The Tejas programme can be put in two phases i.e. 1983- 2008 when problems were allowed to be created & concretized, and the period 2014 onwards when the problems are being rectified but the effort constrained because it is difficult to rectify a mistake once created into hardware [....] the programme can be summarized by imagining a situation where a very experienced group of designers were asked the question: What needs to be done to set back Indian fighter development by decades, wasting money and importantly time so that in the end they HAVE to import? Their recommendation would have been:

1. Shut down the existing design bureau and prevent it from bidding for the new project
2. Set up a new organization with no previous experience.
3. Introduce FBW as a must-have feature and make no effort to develop in parallel that unknown technology on an existing airframe e.g. Hunter or Marut or even in a Biz Jet.
4. Choose the most difficult, most “sensitive” basic configuration to develop: the tail-less FBW controlled Ultra Low Aspect ratio (>2) Delta.
5. To further reduce chances of success, shut out everyone including the customer and his painstaking inputs when designing the prototype.

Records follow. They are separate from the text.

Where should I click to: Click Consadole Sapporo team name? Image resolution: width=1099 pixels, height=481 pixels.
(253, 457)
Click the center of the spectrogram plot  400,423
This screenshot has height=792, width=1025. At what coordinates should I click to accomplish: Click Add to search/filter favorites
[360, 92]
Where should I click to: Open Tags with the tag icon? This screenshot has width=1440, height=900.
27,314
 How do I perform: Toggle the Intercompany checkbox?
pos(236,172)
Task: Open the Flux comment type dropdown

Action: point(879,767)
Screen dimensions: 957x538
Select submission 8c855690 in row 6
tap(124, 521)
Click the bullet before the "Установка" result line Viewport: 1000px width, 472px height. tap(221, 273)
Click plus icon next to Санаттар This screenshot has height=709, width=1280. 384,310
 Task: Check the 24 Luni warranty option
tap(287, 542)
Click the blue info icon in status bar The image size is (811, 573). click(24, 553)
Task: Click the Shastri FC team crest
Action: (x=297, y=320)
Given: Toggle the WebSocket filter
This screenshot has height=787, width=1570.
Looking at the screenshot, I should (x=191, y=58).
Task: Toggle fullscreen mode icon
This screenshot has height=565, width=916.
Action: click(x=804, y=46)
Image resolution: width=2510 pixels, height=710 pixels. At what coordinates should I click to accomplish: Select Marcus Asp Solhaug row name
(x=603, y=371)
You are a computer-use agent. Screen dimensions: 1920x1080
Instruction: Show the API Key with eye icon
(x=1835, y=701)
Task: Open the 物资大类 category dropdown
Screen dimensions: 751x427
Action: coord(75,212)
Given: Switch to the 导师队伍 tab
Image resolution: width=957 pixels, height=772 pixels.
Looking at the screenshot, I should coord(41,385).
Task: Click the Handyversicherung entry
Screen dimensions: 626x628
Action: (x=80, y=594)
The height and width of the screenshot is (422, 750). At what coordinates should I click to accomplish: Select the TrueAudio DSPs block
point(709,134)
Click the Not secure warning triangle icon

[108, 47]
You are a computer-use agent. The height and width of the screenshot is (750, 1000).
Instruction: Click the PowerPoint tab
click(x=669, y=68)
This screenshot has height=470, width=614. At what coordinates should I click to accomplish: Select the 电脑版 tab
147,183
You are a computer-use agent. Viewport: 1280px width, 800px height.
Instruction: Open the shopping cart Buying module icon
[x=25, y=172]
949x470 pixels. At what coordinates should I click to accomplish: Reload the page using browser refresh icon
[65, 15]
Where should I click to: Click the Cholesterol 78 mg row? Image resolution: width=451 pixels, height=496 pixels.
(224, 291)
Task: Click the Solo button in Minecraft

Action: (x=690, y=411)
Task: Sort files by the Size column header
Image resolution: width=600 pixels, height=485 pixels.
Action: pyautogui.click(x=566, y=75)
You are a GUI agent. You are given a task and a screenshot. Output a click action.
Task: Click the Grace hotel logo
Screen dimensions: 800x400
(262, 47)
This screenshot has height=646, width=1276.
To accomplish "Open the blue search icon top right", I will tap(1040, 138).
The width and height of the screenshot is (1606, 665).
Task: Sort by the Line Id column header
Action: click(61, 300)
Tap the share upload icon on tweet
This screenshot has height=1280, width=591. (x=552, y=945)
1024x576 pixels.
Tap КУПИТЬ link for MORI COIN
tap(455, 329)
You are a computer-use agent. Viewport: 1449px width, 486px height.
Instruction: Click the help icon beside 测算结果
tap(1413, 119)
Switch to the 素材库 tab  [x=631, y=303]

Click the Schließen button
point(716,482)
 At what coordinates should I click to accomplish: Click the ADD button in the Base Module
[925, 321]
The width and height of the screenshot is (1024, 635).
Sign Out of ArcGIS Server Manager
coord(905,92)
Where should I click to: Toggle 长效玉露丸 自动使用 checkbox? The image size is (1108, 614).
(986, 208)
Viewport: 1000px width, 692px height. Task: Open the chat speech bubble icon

6. Go in for a 65% (by surface area) use of carbon- carbon composites right at the beginning. Composites are more difficult to effect changes in. It will be remembered there was no carbon- carbon fabrication facility in India at that time. This decision was probably on the basis that one of the sister organizations had built a Rutan Design homebuilt using foam and s- Glass composites.
7. Keep reinforcing failures. The first flight date of April 1990 is missed. Instead of making management changes the then DRDO Leadership strongly supported the failure and its continuity.
8. When the first funds (equivalent to about 70 tons of gold) are run through the programme is massively re-funded.
9. It is only around 2011, when the mistakes have been cast into stone, that the IAF and others are brought in to rectify the mess.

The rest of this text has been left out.